Just as Dada has been accused of a political nihilism at times resembling fascism, the implications of Reed’s cynicism point to darker attitudes. It will perhaps come as no surprise that not long before recording Metal Machine Music, Reed had Iron Crosses shaved into the sides of his head to taunt his Jewish manager, Dennis Katz, as Victor Bockris reports in Transformer: The Complete Lou Reed Story (1994). Reed was Jewish himself, but supposedly ironic appropriation of Nazi symbolism is one of the originary gestures of punk’s shock aesthetics, and even a figure as widely beloved as Patti Smith indulged in self-identifying as a “white nigger,” as was fashionable in the rock scene of downtown Manhattan in the 1970s, a culture that music critic Bangs called out directly in “The White Noise Supremacists,” a 1979 essay for the Village Voice. In an earlier profile of krautrockers Kraftwerk for Creem, Bangs writes;
As is well known, it was the Germans who invented methamphetamine, which of all accessible tools has brought human beings within the closest twitch of machine-hood, and without methamphetamine we would never have had such high plasma marks of the counterculture as Lenny Bruce, Bob Dylan, Lou Reed and the Velvet Underground, Neal Cassady, Jack Kerouac, Allen Ginsberg’s “Howl,” Blue Cheer, Cream, and Creem, as well as all of the fine performances in Andy Warhol movies not inspired by heroin.
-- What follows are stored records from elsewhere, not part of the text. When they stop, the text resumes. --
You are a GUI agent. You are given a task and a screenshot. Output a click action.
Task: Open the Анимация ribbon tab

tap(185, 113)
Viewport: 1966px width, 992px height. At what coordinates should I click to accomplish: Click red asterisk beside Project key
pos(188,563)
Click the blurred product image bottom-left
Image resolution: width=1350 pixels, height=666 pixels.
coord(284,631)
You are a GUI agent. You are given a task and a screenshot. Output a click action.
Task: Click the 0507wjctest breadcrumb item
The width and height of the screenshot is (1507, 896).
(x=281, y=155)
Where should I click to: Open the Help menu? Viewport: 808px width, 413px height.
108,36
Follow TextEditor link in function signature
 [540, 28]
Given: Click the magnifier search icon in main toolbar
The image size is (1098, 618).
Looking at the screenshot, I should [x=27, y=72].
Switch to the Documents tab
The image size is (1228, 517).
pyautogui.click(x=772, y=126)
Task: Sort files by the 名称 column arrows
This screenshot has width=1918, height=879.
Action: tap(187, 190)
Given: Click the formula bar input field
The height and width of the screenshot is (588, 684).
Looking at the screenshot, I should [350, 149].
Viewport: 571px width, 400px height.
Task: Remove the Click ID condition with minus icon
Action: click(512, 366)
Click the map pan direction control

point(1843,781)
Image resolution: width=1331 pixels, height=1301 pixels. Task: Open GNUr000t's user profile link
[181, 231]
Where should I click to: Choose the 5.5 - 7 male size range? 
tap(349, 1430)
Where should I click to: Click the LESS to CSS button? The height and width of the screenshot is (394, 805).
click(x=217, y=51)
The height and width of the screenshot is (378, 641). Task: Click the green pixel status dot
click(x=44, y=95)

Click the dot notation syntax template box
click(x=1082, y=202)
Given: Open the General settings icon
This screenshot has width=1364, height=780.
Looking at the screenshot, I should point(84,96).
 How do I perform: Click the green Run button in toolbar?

“The Reich never died,” Bangs argues, “it just reincarnated in American archetypes ground out by holloweyed jerkyfingered mannikins locked into their typewriters and guitars like rhinoceroses copulating.” The breadth of Reed’s sneer, encompassing as it does music, image, identity, and art historical context, is so convincing at times that one wonders if he might actually prefer us dead.
Live in concert, MM3 was as tame as Metal Machine Music sounds today, streamed on Spotify in an era when a Wu Tang record can sell for $2 million. Despite the obvious influence of Metal Machine Music on musicians from Glenn Branca and Sonic Youth to David Lynch soundtracks and countless subgenres of metal and noise, few performers are able to stoke the threat of danger at rock and roll’s black heart past middle age, and Reed was no exception. Rehearsed and staged, Metal Machine Music sounded academic and perfunctory, like Reed’s 2011 collaboration with Metallica, Lulu (amusingly, the last record he appeared on prior to his death in 2013), or worse, his final solo album, Hudson River Wind Meditations (2007), a collection of new age compositions inspired by Tai Chi. And yet, neither Reed nor his music had lost its confrontational edge. As the explicitly advertised absence of songs cleared out the theater, Michael and I climbed to the front row, near enough to see to how incredibly old our hero had become. Loitering outside after the show, an elderly man rode up on a bicycle and asked us if we were there to see Lou. We told him we were, and he parked his bike next to the stage door. He looked as though he had a score to settle, but we put out our cigarettes and didn’t stick around to find out.
Andrew Marzoni is a writer, editor, and musician in Brooklyn.